■ INSTRUCTION ■
Could you retype, character for character, the lines of the material from the one containing "Where should I" through the last line, including both?

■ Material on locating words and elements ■
▶
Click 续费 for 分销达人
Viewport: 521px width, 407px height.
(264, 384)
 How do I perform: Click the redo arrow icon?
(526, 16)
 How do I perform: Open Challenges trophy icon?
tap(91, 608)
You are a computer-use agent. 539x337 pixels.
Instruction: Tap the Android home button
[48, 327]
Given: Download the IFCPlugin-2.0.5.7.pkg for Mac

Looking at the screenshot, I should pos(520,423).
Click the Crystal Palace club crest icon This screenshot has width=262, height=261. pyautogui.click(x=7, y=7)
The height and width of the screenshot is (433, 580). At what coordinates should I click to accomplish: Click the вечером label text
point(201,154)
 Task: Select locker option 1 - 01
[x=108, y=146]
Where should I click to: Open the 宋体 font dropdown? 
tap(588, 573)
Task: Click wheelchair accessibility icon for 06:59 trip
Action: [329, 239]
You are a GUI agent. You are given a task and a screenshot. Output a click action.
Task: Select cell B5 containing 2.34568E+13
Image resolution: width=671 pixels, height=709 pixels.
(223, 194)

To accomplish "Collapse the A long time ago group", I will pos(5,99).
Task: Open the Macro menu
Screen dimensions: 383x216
◀
■ RESPONSE FOR THIS EXERCISE ■
Where should I click to: Open the 宋体 font dropdown? 
tap(588, 573)
Task: Click wheelchair accessibility icon for 06:59 trip
Action: [329, 239]
You are a GUI agent. You are given a task and a screenshot. Output a click action.
Task: Select cell B5 containing 2.34568E+13
Image resolution: width=671 pixels, height=709 pixels.
(223, 194)

To accomplish "Collapse the A long time ago group", I will pos(5,99).
Task: Open the Macro menu
Screen dimensions: 383x216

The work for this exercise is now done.